>>>

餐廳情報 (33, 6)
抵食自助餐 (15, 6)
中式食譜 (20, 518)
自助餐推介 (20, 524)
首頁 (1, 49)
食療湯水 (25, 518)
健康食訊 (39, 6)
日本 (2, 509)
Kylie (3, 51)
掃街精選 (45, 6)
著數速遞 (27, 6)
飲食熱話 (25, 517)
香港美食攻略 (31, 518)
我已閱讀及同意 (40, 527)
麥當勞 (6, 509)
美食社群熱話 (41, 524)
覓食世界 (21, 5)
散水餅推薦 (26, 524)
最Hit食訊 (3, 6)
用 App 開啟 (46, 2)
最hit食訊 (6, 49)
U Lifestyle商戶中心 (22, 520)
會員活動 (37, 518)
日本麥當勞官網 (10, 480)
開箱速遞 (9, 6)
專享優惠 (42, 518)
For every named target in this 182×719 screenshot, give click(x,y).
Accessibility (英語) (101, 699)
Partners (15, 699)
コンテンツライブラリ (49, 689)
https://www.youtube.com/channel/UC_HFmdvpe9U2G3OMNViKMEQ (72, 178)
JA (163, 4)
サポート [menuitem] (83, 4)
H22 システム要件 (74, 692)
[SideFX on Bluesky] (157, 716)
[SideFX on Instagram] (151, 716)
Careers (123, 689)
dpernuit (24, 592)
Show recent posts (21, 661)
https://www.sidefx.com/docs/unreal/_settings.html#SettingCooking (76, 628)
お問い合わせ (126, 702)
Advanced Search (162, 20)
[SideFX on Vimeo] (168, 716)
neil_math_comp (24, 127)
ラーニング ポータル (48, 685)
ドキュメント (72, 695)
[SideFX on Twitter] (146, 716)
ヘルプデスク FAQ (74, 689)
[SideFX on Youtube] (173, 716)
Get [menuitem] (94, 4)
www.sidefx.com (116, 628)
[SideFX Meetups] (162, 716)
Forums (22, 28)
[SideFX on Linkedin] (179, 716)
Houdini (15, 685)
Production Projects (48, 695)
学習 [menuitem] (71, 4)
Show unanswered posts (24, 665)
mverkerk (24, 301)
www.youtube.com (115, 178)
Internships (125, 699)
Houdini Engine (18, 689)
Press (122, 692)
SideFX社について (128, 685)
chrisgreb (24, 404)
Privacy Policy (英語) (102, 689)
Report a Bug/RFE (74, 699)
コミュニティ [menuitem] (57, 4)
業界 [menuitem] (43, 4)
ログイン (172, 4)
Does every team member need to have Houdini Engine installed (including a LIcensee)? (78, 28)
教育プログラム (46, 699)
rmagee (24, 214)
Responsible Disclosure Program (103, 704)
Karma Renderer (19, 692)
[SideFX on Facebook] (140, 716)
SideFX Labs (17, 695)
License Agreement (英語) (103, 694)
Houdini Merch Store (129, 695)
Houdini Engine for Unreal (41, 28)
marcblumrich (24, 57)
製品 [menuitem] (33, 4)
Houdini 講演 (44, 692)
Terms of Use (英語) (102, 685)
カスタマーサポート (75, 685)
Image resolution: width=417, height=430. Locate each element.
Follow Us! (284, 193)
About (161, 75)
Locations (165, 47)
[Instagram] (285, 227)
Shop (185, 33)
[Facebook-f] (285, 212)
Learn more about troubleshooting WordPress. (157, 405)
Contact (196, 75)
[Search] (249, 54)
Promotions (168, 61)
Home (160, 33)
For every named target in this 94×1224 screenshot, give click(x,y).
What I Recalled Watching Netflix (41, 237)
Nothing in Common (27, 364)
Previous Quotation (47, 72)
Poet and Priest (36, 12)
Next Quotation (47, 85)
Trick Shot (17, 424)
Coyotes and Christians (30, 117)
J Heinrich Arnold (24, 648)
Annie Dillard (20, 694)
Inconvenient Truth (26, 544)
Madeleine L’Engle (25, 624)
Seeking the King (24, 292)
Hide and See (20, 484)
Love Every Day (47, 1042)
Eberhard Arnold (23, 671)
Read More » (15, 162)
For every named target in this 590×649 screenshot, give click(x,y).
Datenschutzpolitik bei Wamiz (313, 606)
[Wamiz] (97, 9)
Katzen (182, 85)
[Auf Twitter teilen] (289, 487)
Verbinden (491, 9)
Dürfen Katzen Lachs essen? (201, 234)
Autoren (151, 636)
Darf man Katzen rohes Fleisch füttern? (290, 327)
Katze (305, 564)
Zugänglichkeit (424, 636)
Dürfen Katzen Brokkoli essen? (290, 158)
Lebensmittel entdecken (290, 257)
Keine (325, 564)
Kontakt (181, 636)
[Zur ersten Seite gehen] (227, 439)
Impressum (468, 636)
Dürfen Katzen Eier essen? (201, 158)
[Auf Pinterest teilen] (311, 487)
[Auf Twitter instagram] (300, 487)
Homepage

<<<

▶ **PROBLEM DETAILS**: Print the items running from the line that contains "最Hit食訊 (3, 6)" through the line that contains "Show recent posts (21, 661)", inclusive, reproducing each line without change.

▶ **OUTPUT FOR THIS TASK**:
最Hit食訊 (3, 6)
用 App 開啟 (46, 2)
最hit食訊 (6, 49)
U Lifestyle商戶中心 (22, 520)
會員活動 (37, 518)
日本麥當勞官網 (10, 480)
開箱速遞 (9, 6)
專享優惠 (42, 518)
For every named target in this 182×719 screenshot, give click(x,y).
Accessibility (英語) (101, 699)
Partners (15, 699)
コンテンツライブラリ (49, 689)
https://www.youtube.com/channel/UC_HFmdvpe9U2G3OMNViKMEQ (72, 178)
JA (163, 4)
サポート [menuitem] (83, 4)
H22 システム要件 (74, 692)
[SideFX on Bluesky] (157, 716)
[SideFX on Instagram] (151, 716)
Careers (123, 689)
dpernuit (24, 592)
Show recent posts (21, 661)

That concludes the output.